*** Study material ***

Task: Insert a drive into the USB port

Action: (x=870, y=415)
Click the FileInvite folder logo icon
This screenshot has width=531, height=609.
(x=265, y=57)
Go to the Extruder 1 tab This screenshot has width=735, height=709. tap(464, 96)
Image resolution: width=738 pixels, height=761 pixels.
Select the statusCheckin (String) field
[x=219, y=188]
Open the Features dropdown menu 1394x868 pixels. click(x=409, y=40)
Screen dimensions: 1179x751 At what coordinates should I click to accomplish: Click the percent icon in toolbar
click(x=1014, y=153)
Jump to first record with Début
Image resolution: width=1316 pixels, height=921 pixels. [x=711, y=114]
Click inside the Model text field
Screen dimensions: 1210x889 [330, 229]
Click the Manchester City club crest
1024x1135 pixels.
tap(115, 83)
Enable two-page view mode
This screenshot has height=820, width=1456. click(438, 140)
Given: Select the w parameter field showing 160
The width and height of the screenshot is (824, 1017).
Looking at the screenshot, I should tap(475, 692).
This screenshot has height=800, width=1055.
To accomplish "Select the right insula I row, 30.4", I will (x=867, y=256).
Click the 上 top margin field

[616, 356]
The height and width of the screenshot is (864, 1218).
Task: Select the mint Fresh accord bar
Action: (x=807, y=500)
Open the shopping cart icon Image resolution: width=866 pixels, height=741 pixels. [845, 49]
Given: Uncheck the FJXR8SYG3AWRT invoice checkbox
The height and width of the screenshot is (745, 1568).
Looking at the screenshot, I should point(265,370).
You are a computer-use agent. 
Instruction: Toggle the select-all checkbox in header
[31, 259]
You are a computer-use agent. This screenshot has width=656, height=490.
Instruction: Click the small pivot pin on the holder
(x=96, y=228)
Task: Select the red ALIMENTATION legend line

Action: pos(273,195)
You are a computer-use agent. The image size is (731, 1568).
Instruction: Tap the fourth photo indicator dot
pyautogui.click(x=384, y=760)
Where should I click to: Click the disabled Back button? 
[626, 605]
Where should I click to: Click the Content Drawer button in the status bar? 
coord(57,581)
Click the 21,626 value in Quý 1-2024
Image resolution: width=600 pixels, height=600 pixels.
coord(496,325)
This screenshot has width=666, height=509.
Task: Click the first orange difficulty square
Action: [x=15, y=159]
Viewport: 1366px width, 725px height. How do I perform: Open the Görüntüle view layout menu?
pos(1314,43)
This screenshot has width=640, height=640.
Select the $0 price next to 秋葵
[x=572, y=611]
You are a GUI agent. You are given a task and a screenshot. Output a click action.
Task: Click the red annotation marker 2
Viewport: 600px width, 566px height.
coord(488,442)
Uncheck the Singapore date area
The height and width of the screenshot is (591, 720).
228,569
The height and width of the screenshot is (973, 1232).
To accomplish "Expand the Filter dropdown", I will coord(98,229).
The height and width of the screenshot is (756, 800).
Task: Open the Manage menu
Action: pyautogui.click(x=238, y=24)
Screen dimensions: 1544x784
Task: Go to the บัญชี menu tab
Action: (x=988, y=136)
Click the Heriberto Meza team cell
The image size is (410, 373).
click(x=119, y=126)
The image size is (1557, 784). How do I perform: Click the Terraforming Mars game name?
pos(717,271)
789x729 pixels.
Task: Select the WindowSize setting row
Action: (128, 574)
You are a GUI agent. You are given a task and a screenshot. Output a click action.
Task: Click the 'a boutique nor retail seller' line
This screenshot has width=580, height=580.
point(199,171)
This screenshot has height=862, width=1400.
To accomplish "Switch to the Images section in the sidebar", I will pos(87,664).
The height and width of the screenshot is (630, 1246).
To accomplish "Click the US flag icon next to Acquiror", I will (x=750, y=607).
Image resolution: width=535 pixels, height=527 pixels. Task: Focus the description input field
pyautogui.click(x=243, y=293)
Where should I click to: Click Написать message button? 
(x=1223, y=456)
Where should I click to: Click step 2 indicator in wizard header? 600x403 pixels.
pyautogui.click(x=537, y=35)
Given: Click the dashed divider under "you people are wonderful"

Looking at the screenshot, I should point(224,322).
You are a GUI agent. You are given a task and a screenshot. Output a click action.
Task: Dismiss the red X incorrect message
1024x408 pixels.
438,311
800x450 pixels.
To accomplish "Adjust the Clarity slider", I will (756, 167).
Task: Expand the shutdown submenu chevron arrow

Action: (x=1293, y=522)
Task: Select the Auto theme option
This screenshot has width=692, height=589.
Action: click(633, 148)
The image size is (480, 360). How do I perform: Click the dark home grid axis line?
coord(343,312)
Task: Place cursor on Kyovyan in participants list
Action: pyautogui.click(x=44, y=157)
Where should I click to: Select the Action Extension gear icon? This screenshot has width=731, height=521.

*** End of Study material ***

Task to complete -
Reproduce exactly the lines from the one containing "Given: Click the" through the last line of the records, both included, and nothing else.

Task output -
Given: Click the dashed divider under "you people are wonderful"

Looking at the screenshot, I should point(224,322).
You are a GUI agent. You are given a task and a screenshot. Output a click action.
Task: Dismiss the red X incorrect message
1024x408 pixels.
438,311
800x450 pixels.
To accomplish "Adjust the Clarity slider", I will (756, 167).
Task: Expand the shutdown submenu chevron arrow

Action: (x=1293, y=522)
Task: Select the Auto theme option
This screenshot has width=692, height=589.
Action: click(633, 148)
The image size is (480, 360). How do I perform: Click the dark home grid axis line?
coord(343,312)
Task: Place cursor on Kyovyan in participants list
Action: pyautogui.click(x=44, y=157)
Where should I click to: Select the Action Extension gear icon? This screenshot has width=731, height=521.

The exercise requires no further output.